*Raw records*:
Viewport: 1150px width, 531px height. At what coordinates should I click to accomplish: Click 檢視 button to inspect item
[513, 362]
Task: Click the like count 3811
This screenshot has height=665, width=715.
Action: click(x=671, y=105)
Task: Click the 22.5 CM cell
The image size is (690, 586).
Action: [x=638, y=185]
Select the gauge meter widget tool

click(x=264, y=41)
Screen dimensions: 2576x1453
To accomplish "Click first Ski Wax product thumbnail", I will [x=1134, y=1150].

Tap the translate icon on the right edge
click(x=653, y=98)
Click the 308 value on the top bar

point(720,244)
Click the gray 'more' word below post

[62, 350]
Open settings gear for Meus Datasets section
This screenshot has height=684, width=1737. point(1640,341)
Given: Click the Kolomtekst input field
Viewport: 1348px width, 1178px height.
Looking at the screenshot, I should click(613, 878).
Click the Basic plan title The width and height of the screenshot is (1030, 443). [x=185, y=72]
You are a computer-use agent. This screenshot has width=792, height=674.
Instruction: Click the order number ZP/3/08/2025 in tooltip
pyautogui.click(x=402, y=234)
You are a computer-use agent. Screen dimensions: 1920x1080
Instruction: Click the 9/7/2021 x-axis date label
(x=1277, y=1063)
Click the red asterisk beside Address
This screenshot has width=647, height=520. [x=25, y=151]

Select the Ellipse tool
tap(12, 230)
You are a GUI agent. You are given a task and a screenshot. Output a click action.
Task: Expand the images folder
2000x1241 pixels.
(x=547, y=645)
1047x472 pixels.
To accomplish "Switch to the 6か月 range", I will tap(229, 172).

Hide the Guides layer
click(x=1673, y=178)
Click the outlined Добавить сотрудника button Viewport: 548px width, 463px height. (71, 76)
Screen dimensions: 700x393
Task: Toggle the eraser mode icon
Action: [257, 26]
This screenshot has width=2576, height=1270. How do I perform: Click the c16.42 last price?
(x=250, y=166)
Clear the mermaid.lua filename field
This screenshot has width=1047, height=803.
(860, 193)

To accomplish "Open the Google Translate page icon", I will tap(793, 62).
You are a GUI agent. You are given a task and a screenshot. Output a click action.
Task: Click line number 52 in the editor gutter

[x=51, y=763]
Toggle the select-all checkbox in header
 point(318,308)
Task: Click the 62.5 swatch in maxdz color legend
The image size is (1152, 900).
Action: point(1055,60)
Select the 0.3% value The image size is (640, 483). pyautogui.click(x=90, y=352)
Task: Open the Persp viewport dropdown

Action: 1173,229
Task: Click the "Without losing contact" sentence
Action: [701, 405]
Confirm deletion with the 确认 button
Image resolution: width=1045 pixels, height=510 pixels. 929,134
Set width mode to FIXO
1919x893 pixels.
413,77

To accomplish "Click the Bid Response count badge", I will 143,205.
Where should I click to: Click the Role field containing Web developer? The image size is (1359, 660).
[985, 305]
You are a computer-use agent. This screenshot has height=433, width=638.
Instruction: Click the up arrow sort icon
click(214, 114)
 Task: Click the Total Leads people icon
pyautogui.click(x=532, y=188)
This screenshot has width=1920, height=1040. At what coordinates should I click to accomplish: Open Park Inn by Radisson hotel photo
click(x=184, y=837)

*Given request*: Please show every line of the items above that contains the word "Instruction", counting a match only when the case is the same.

*Solution for this task*:
Instruction: Click the order number ZP/3/08/2025 in tooltip
Instruction: Click the 9/7/2021 x-axis date label
Instruction: Click the up arrow sort icon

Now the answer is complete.